Исходный отрывок ▸
********
Для такого человека пути к удовлетворению его главного желания могут быть разными. Но высшую радость он должен испытывать тогда, когда, повинуясь его небрежному жесту, огромное множество разумных с виду людей превращается в зачарованную толпу, дружно повторяющую, что голое ничтожество – на самом деле король в драгоценной мантии, и когда на утверждение, что король – голый, каким бы внятным оно ни было и от кого бы ни исходило, эта толпа отвечает глухим молчанием.
Активный подтип постпатриархального человека отличается не столько стремлением к славе как таковой, сколько к славе, добытой путем, который, согласно обычным представлениям, ведет к бесславию. Прослыть умным за глупость и гением за никчемность – вот то, что ему важнее всего. Наиболее же типичному представителю этой разновидности не так уж и надо убеждать публику в собственной гениальности. Для него высший шик – это, самому оставаясь в тени, суметь представить слабоумного гением, хама человеком с добрым сердцем, урода красавцем. Чем это не торжество эгалитарного идеала! И претендующая на уважение к себе публика унижена до веры в абсурд, и ничтожные людишки подняты невероятно высоко над своим естественным уровнем. Именно к этому стремился наш Коппелиус: все смешалось, верх перепутался с низом – карнавал!
И все же, как этому новому Коппелиусу удается достичь такого сногсшибательного результата? Ведь, в отличие от гофмановского прообраза, он не вышел ни умом, ни искусством. Здесь, как во многих случаях, когда действующая сила слаба, ее эффективность надо объяснять податливостью ее объекта. Нужна публика с пластичным, как глина, интеллектом и таким же восприятием. Но подобная публика есть; это те самые постпатриархальные люди пассивного типа, о которых говорилось выше. При всей своей интеллектуальной пассивности, эти люди одержимы прозе-листским рвением, так что расширение круга неофитов есть лишь вопрос времени. А что касается средств, то над ними долго думать не надо; достаточно лишь почаще и погромче повторять, что белое – это черное, красивое – это уродливое, и наоборот: что пустое – это полное, а «Черный квадрат» – шедевр живописи. А главное – побольше показывайте таких шедевров, да так, чтобы все их непременно видели и чтобы спрятать от них взгляд или увернуться было некуда. Вы и заметить не успеете, как все вокруг вас оживет и задвижется, наполнится ярким энтузиазмом. Только дерзайте!
Склонный к быстрому пресыщению, обладая свойством легко надоедать самому себе, постпатриархальный человек активного типа любит время от времени примеривать на себя чужие наряды. Так, овладевает им порой и странная любовь к классическому гардеробу. Однако, не имея терпения обучиться ни правилам драпировки, ни способам ношения гиматиев или тог, он выглядит в них еще нелепее, чем в своей обычной одежде. Приметив это, постпатриархальный индивид пытается, – как говорят в таких случаях, – обратить собственную нужду в добродетель, представляя дело так, будто он пародирует древних или – еще лучше того – «творчески переосмысливает» их. Но скрыть мотивы таких попыток делается все труднее. Когда, например, подобная игра в древность ведется в области живописи, исправить положение не помогают даже буквальные заимствования фигур и фигурных групп из классических произведений: если эти фигуры введены ради общего эффекта картины, то он просто жалок; если все-таки ради их собственной красоты – то это заурядный плагиат.
********
Фрагмент данных ▸
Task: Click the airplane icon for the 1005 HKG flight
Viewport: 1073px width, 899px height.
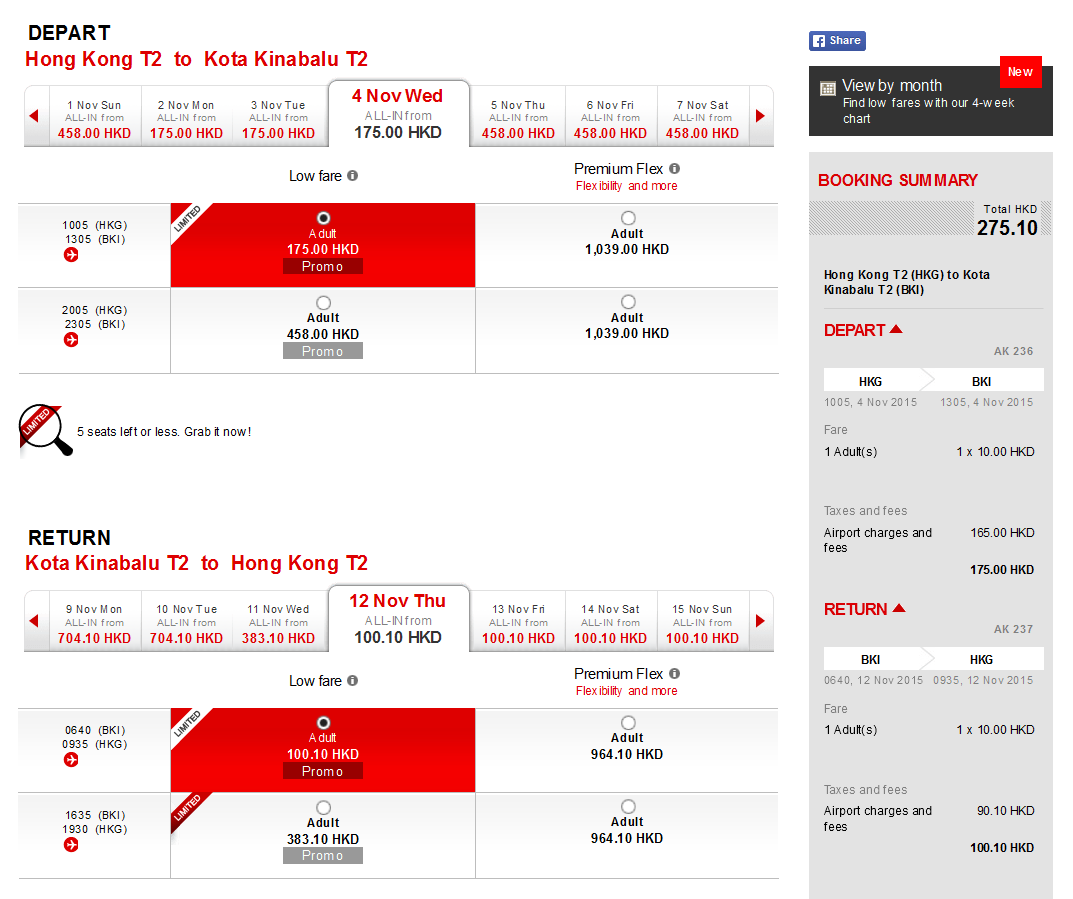Action: point(71,255)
********
Задачи для работы ▸
[A] Повторите дословно часть отрывка о постпатриархальном человеке между «Для такого человека» и «отвечает глухим молчанием.», включая оба этих места.
[B] Кого и кем, согласно отрывку о постпатриархальном человеке, для наиболее типичного представителя активного подтипа высший шик суметь представить, самому оставаясь в тени?

Ответы по порядку ▸
[A]
Для такого человека пути к удовлетворению его главного желания могут быть разными. Но высшую радость он должен испытывать тогда, когда, повинуясь его небрежному жесту, огромное множество разумных с виду людей превращается в зачарованную толпу, дружно повторяющую, что голое ничтожество – на самом деле король в драгоценной мантии, и когда на утверждение, что король – голый, каким бы внятным оно ни было и от кого бы ни исходило, эта толпа отвечает глухим молчанием.

[B]
- слабоумного гением
- хама человеком с добрым сердцем
- урода красавцем